Saturday, 23 de November de 2024 ISSN 1519-7670 - Ano 24 - nº 1315

Vigilância em massa inibe trabalho jornalístico

A vigilância em massa, como a praticada pela Agência Nacional de Segurança dos EUA (NSA), produz um efeito inibidor no jornalismo porque as fontes não se sentem seguras para ter uma conversa em particular com um repórter. Essa é a mensagem de um grupo de acadêmicos, jornalistas e pesquisadores da Faculdade de Jornalismo da Universidade de Columbia e do Center for Civic Media, do Massachusetts Institute of Technology (MIT), num comentário público destinado ao grupo convocado pelo presidente Barack Obama para reavaliar as Tecnologias de Inteligência e Comunicação.

A carta-documento de 15 páginas argumenta que a vigilância em massa é prejudicial ao jornalismo e incompatível com a legislação e as políticas em vigor. Prossegue documentando recentes efeitos inibidores e mostrando que o prejuízo já aconteceu concretamente. “Para ser claro, o que a NSA está fazendo é incompatível com a legislação e as políticas vigentes no que se refere à confidencialidade das comunicações entre um jornalista e suas fontes. Não se trata apenas de espírito de incompatibilidade, mas de uma série de divergências entre as atividades da comunidade de inteligência e as leis, as políticas e as práticas em vigor no resto do governo. Além do mais, o clima de sigilo em torno das atividades de vigilância em massa é prejudicial ao jornalismo por si próprio, na medida em que as fontes não podem saber quando poderão estar sendo monitoradas ou como informações interceptadas poderão ser usadas contra elas.”

A carta documenta a maneira pela qual as atividades de vigilância em telefones dos EUA e da internet pela NSA contradizem uma recente política adotada pelo Departamento de Justiça [equivalente ao Ministério de Justiça brasileiro]. Este divulgou em julho novas diretrizes em relação ao acesso a registros de comunicações entre repórter e fonte, após uma revisão provocada pela apreensão sigilosa de 20 linhas telefônicas da agência de notícias Associated Press. As novas orientações dizem que “o Departamento considera o uso de ferramentas em busca de provas ou envolvendo a mídia jornalística uma medida extraordinária” e, na maioria dos casos, exigem que os jornalistas sejam previamente notificados, de forma a dar-lhes oportunidade de contestar a questão. Também exigem que o Attorney General [equivalente ao ministro da Justiça] concorde com as buscas e apreensões.

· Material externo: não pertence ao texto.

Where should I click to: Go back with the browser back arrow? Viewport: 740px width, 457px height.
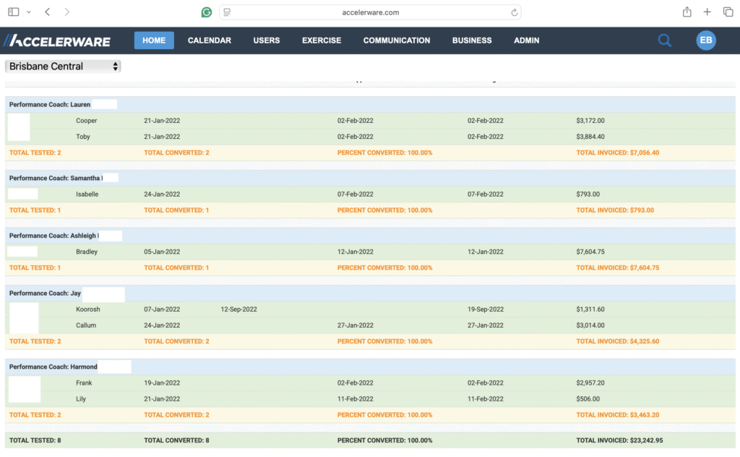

O risco não é apenas teórico

As operações da NSA abrangem uma latitude muito maior. Ela coleta e arquiva preventivamente os registros de todas as chamadas telefônicas feitas por ou para jornalistas, desviando-se das medidas referentes à notificação e à autorização preconizadas pela política do Departamento de Justiça. Suas operações são realizadas de acordo com procedimentos “mínimos” designados a proteger a confidencialidade das comunicações nos EUA obtida por meio de uma vigilância não autorizada, mas estas regras contêm uma exceção importante: a NSA pode comunicar muitos tipos de crimes diferentes às autoridades responsáveis pela aplicação da lei.

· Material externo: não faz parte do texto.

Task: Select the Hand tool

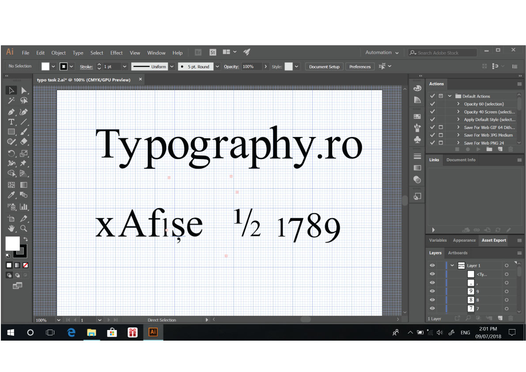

A carta-documento argumenta que esse padrão duplo é intolerável: “Deve haver um único conjunto de regras e essas regras devem proteger as comunicações entre o jornalista e suas fontes.” Os autores também refutam a lógica do Tribunal de Vigilância de Inteligência Estrangeira quando este afirma que coletar informações sobre qualquer pessoa em nada difere, do ponto de vista da privacidade, de coletar informações sobre indivíduos específicos. “A vigilância de essencialmente todo mundo tem efeitos que vão muito além da vigilância apenas de jornalistas… Para que uma imprensa livre funcione, devemos proteger os meios de estabelecer comunicação com um jornalista. No momento, a NSA tornou a comunicação eletrônica privada fundamentalmente impossível.”

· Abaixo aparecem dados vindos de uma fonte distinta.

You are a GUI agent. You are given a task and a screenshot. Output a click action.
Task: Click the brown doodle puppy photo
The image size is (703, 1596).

As fontes ficaram nervosas sobre falar com repórteres com este estado de coisas. Jornalistas de veículos que incluem a Associated Press, o Washington Post, o New York Times e o Center for Public Integrity divulgaram recentemente efeitos inibidores. Citado num relatório recém-divulgado pelo Comitê para a Proteção dos Jornalistas, Scott Shane, repórter do New York Times que cobre segurança nacional, descreve o problema: “Há uma zona cinzenta entre informação confidencial e não confidencial e a maioria das fontes está nessa zona cinzenta. No momento, as fontes têm medo de entrar nessa zona cinzenta. Está ocorrendo um efeito dissuasivo. Se considerarmos que uma cobertura agressiva das atividades do governo está no próprio centro da democracia norte-americana, isso representa um desequilíbrio significativo em favor do governo.”

A vigilância em massa não é apenas um risco teórico para uma imprensa livre; tem consequências concretas que já vêm impedindo que os jornalistas façam o seu trabalho.